The minsearch library
The TextSearch class we built became minsearch,
a production-ready text search library. It adds appendable indices, multiple
filter fields, and a cleaner API on top of the same TF-IDF approach.
Install it with:
uv add minsearch
For search over a small-to-medium dataset, minsearch is the practical version
of what we built here.
Inverted indexes
Our implementation computes similarity against every document. That works for a few thousand FAQ entries, but does not scale to millions. An inverted index maps each word to the list of documents that contain it. Then the search engine only looks at documents that have at least one matching term. This is how every major text search engine works under the hood.
Vector search at scale
For vector embeddings, comparing a query against every document vector is also linear in the number of documents.

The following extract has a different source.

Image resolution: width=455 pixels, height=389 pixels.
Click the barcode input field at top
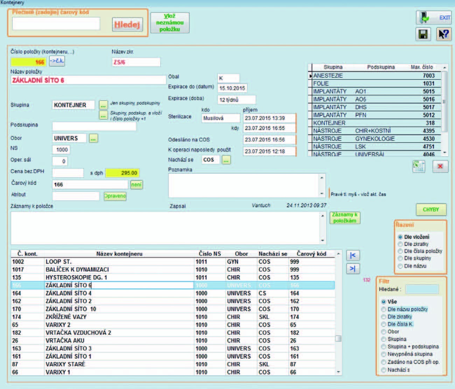click(56, 24)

Two techniques make vector search fast:
- LSH (Locality-Sensitive Hashing) uses random projections to group similar vectors into the same bucket. The search only checks vectors in the same bucket as the query.
- Product quantization compresses vectors into shorter codes. It trades a small amount of accuracy for much faster distance computation.
Tools and databases
For real projects, use established tools instead of building from scratch:
- Elasticsearch (built on Lucene) for text search with inverted indexes
- FAISS for fast vector similarity search
- Qdrant, Weaviate, or Chroma as dedicated vector databases
Each of these handles the indexing, storage, and retrieval concerns that we skipped for clarity.
Follow-up: Agentic RAG
The search engine we built retrieves FAQ entries. The natural next step is to feed those results into a language model. The model can then generate answers.
The From RAG to Agents workshop picks up where this one leaves off. It starts with classic RAG over the same FAQ data. Then it evolves into an agentic workflow. The LLM decides what to search for and whether to open a full document.